Why does the code not work in this instance?

Question

I am struggling to understand why code wouldn't work. According to the truth table/logic gates for AND and OR https://en.wikipedia.org/wiki/Truth_table I would assume that I would be able to have an if statement inside the for -loop such that (p < 2 || p % i == 0) would work for finding prime numbers but it fails when considering negative numbers.

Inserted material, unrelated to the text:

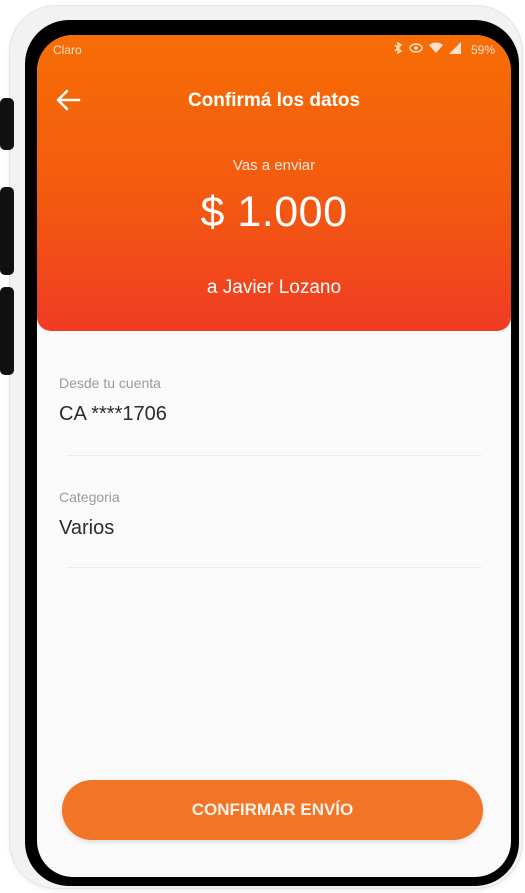  What do you see at coordinates (274, 288) in the screenshot?
I see `recipient-name: a Javier Lozano` at bounding box center [274, 288].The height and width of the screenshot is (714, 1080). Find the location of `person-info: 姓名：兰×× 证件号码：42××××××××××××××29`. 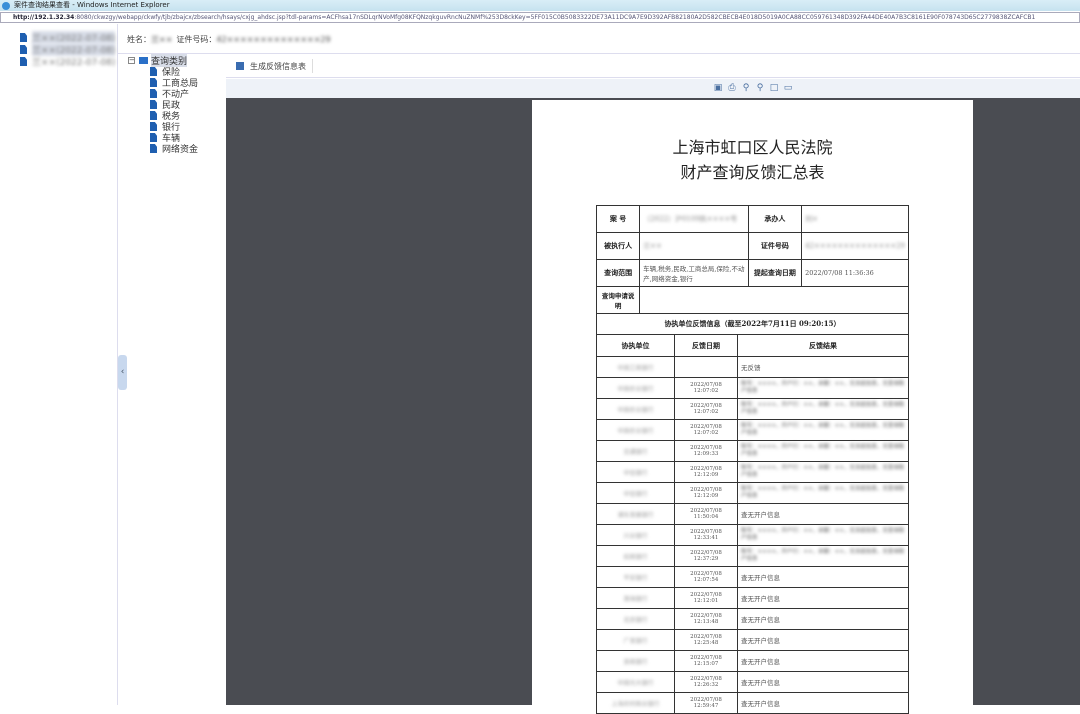

person-info: 姓名：兰×× 证件号码：42××××××××××××××29 is located at coordinates (229, 40).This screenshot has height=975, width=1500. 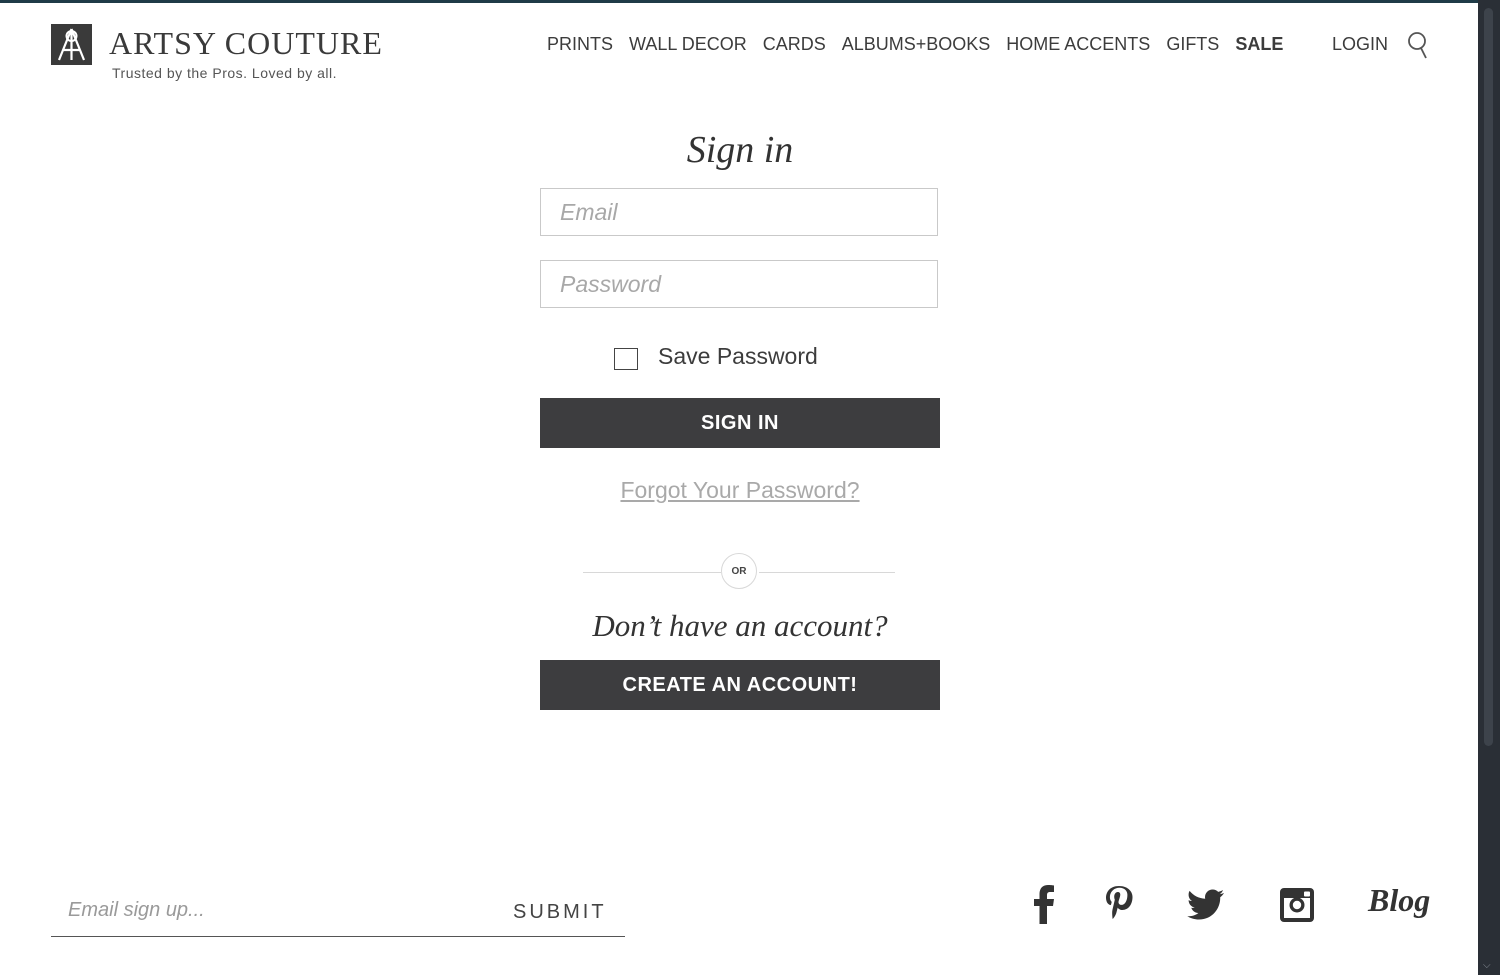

I know that if you if take out the p < 2 and write it as an if statement outside this for -loop it works, but if the p < 2 is inside the for -loop it does not work. Why is this so?

public class test {
    public static void main(String [] args) {
        System.out.println("Hello World!");

        int a = 7;
        System.out.println("A is Prime: " + isPrime(a));
        System.out.println();

        int b = 4;
        System.out.println("B is Prime: " + isPrime(b));
        System.out.println();

        int c = -7;
        System.out.println("C is Prime: " + isPrime(c));
        System.out.println();

        int d = 53;
        System.out.println("D is Prime: " + isPrime(d));
    }

    public static boolean isPrime(int p) {
        for (int i = 2; i < p; i++) {
            if (p < 2 || p % i == 0) {
                 return false;
            }
        }
        return true;
    }
}

Answer 1

Because for p < 2 , the body of the for loop is never performed . Indeed:

for (int i = 2; i < p; i++) {
    // ...
}

If p = 2 , then it initializes i = 2 , and then checks i < p which fails, and hence the body is never executed. It skips the for loop, and thus returns true .

We can fix it by performing a check before (or after) the for loop, and even boost the performance of the loop slighly:

public static boolean isPrime(int p) {
    if(p <= 2) {
        return p == 2;
    }
    if(p % 2 == 0) {
        return false;
    }
    for (int i = 3; i*i <= p; i += 2) {
        if (p % i == 0) {
            return false;
        }
    }
    return true;
}

We can simply return false first for all values less than 2 , and true for 2. Furthermore we only need to iterate up to √p , since if there is a value j larger than √p that divides p , then there is a smaller value i = p/j that is smaller than √p that will already be checked. We furthermore only need to check odd numbers, since even numbers are already implied by the division by 2 .

Answer 2

You may want to invest in Math.abs(int) :

public static boolean isPrime(int p) {
    p = Math.abs(p);
    for (int i = 2; i < p; i++) {
        ...

This will ensure that p is always non-negative, and your initial assumptions about how the loop should behave are justified.